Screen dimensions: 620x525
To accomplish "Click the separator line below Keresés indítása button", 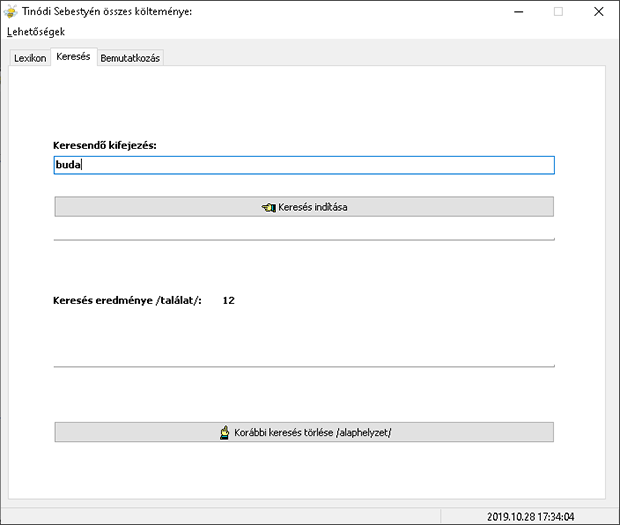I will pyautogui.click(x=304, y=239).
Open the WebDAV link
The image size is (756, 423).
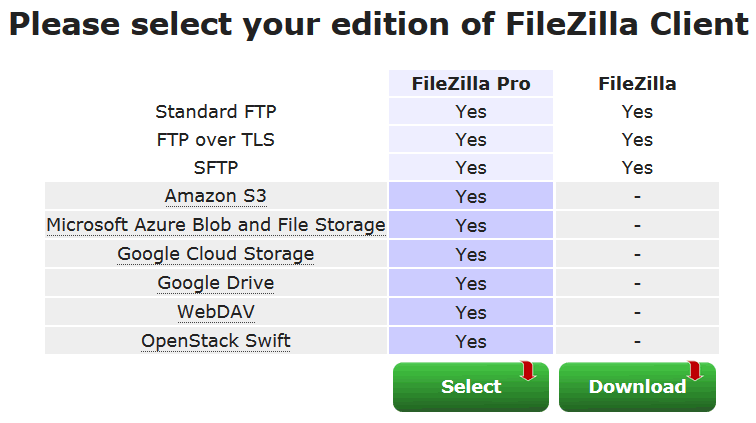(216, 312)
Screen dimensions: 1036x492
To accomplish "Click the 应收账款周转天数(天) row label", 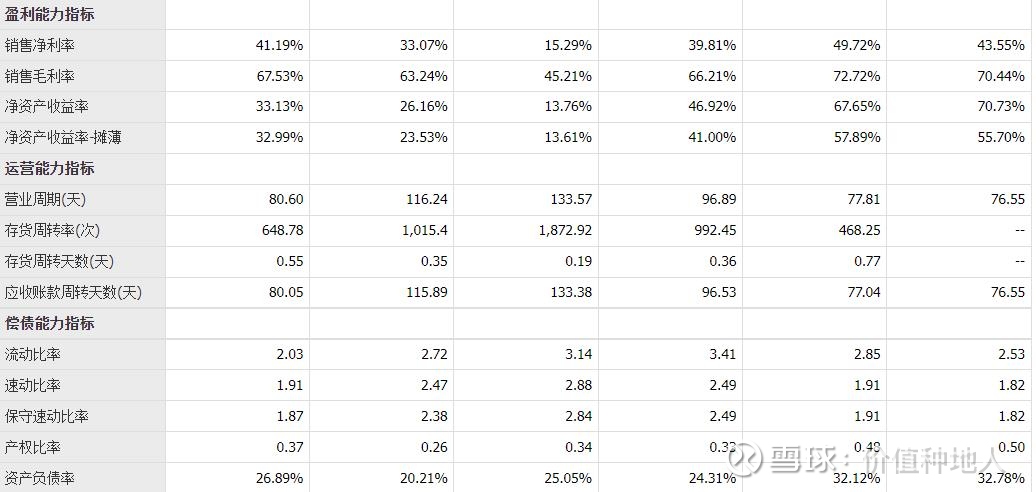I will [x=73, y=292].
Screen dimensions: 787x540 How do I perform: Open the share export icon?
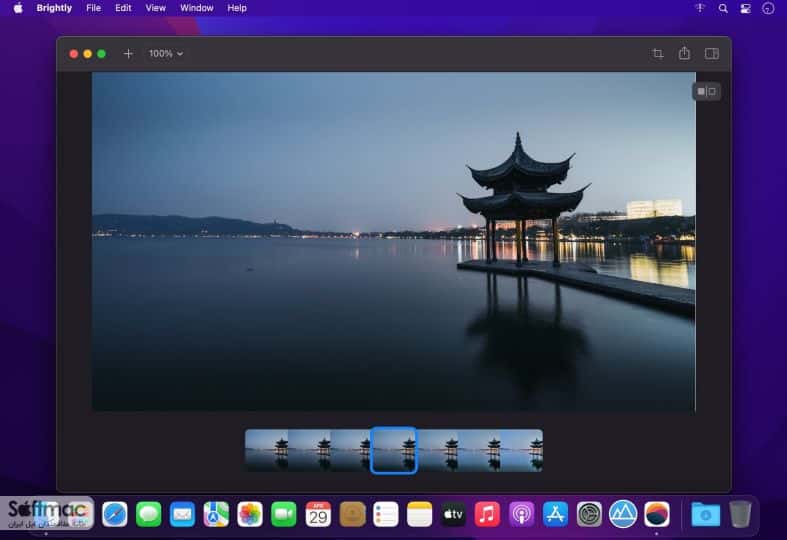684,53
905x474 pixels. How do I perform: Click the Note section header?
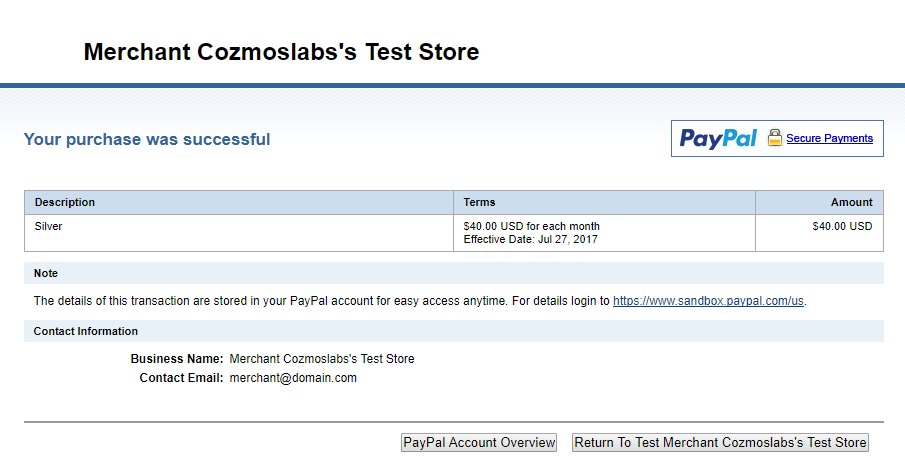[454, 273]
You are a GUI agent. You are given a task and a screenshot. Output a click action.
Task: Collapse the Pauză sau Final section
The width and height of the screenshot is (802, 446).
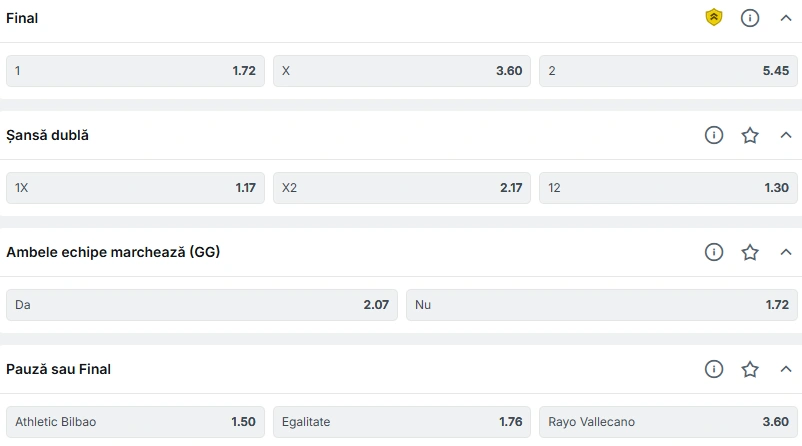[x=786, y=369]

◇ ◇ ◇ ◇

> _Required action_
Restate word for word the lines from the one holding "905x474 pixels. How" down through the last line of the records above, and do not include the pictures.

> _Task result_
905x474 pixels. How do I perform: Click the Note section header?
[454, 273]
You are a GUI agent. You are given a task and a screenshot. Output a click action.
Task: Collapse the Pauză sau Final section
The width and height of the screenshot is (802, 446).
[x=786, y=369]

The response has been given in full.